» **Directive**
Copy the lines below word for word, beginning at the line that has "Describe the element" and stopping after the line that has "at that location.", and omit the pictures.

» **Data shown**
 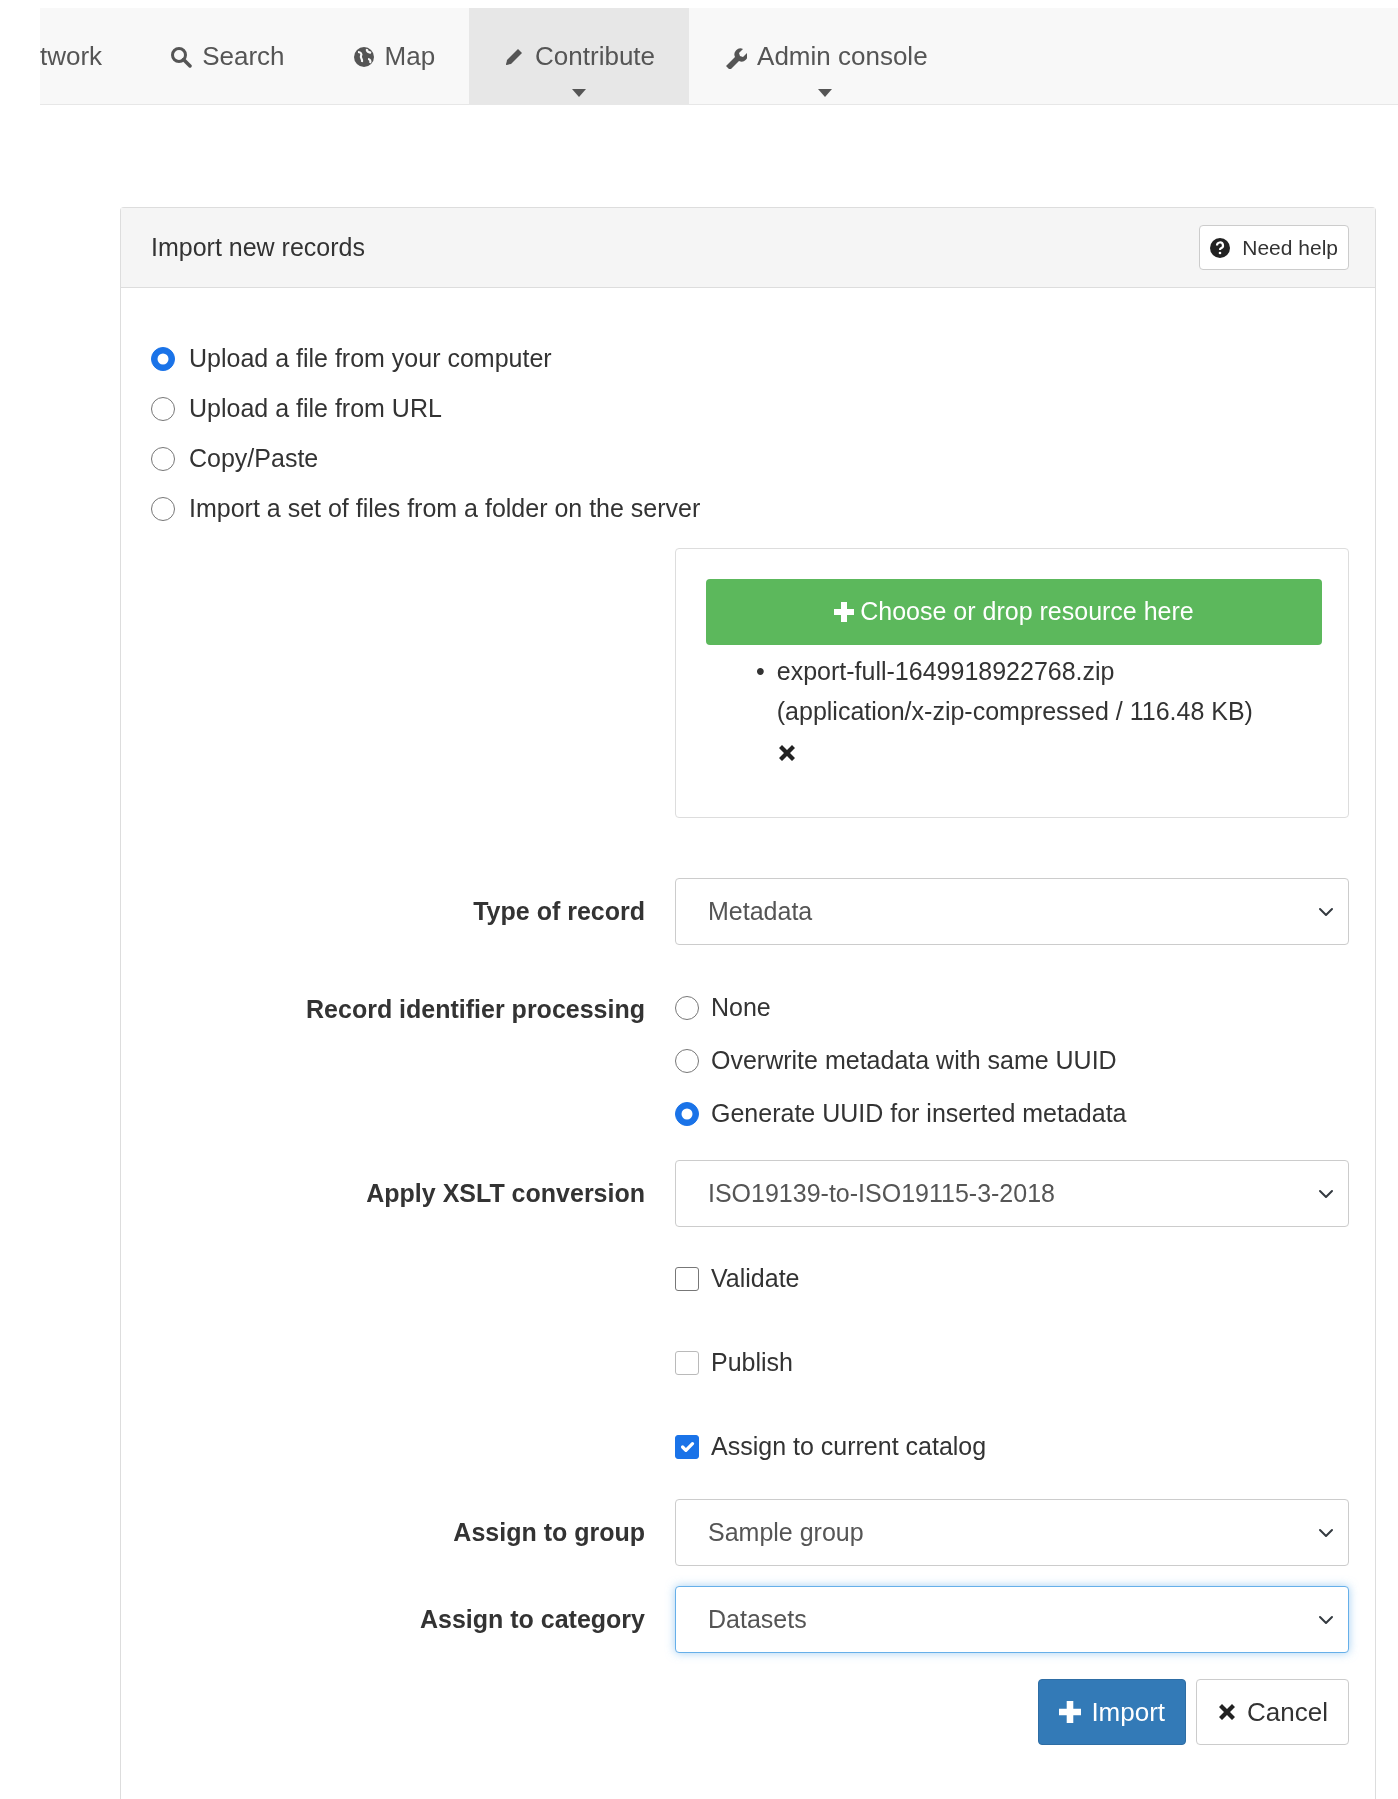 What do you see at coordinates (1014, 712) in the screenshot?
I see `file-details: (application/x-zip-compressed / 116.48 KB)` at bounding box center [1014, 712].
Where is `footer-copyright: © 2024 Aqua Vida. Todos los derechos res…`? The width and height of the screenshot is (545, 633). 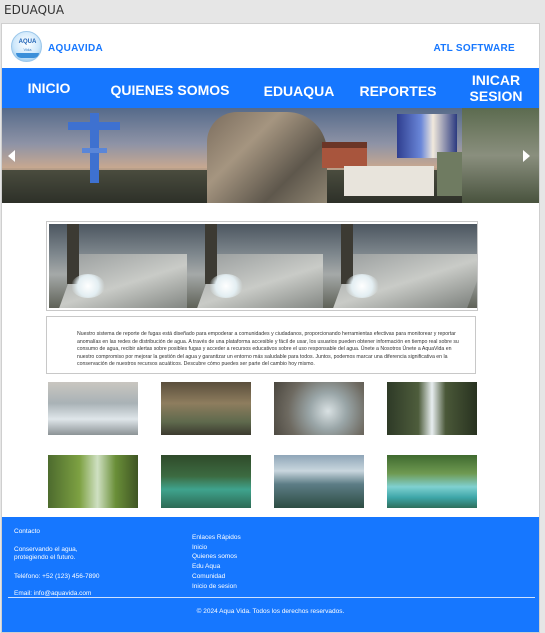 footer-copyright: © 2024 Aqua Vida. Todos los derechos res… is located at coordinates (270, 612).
* * *
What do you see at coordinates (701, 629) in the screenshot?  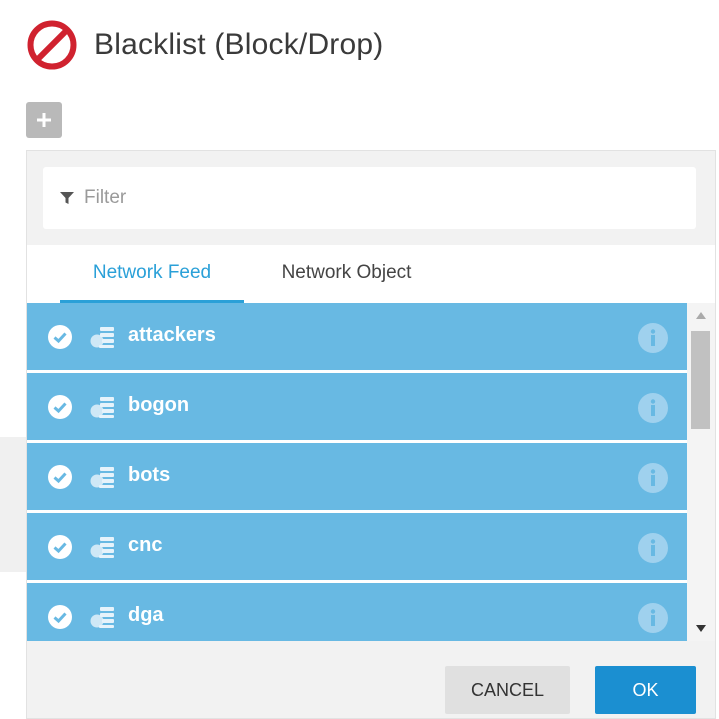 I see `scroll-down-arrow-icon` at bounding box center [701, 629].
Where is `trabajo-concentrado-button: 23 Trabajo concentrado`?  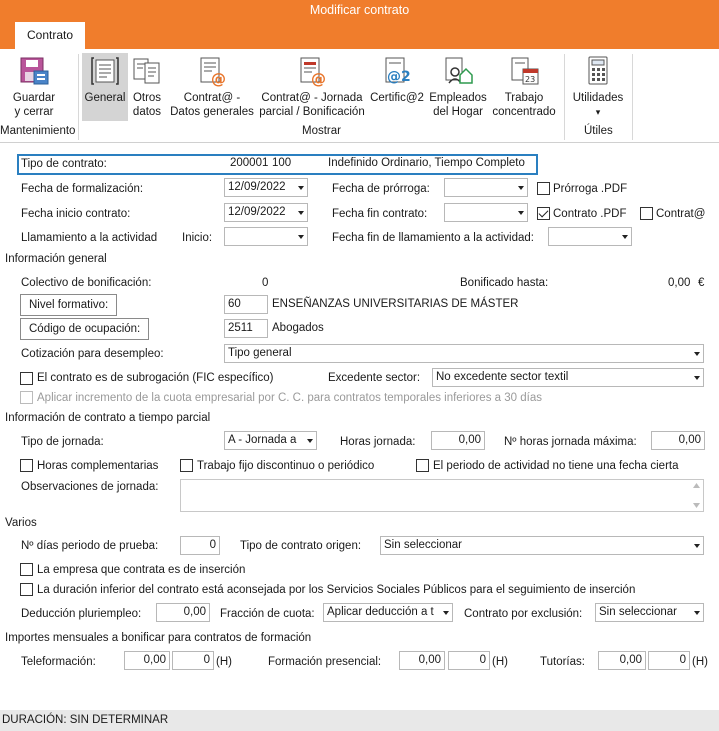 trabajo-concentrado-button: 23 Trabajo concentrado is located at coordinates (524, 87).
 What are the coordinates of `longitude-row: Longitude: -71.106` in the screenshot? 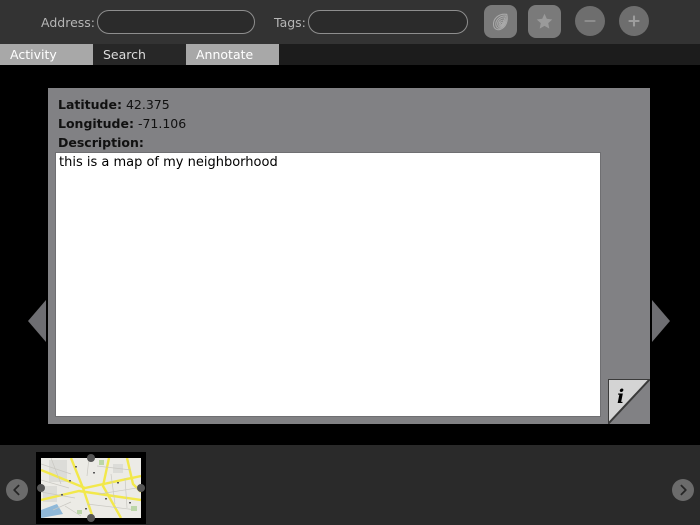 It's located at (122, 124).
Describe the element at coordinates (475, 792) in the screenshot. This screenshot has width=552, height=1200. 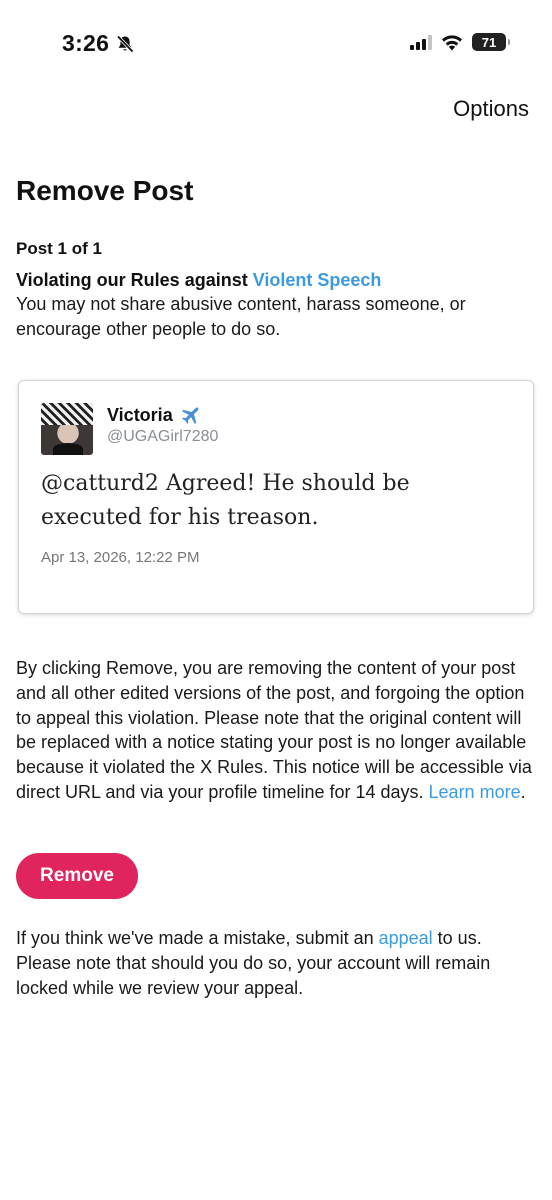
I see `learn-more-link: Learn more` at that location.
---
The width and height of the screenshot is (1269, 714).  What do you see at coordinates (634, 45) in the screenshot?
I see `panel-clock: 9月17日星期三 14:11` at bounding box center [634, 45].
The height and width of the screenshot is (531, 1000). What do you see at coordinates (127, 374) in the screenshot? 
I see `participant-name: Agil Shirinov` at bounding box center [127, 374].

» **Result for this exercise**
Describe the element at coordinates (475, 792) in the screenshot. This screenshot has width=552, height=1200. 
I see `learn-more-link: Learn more` at that location.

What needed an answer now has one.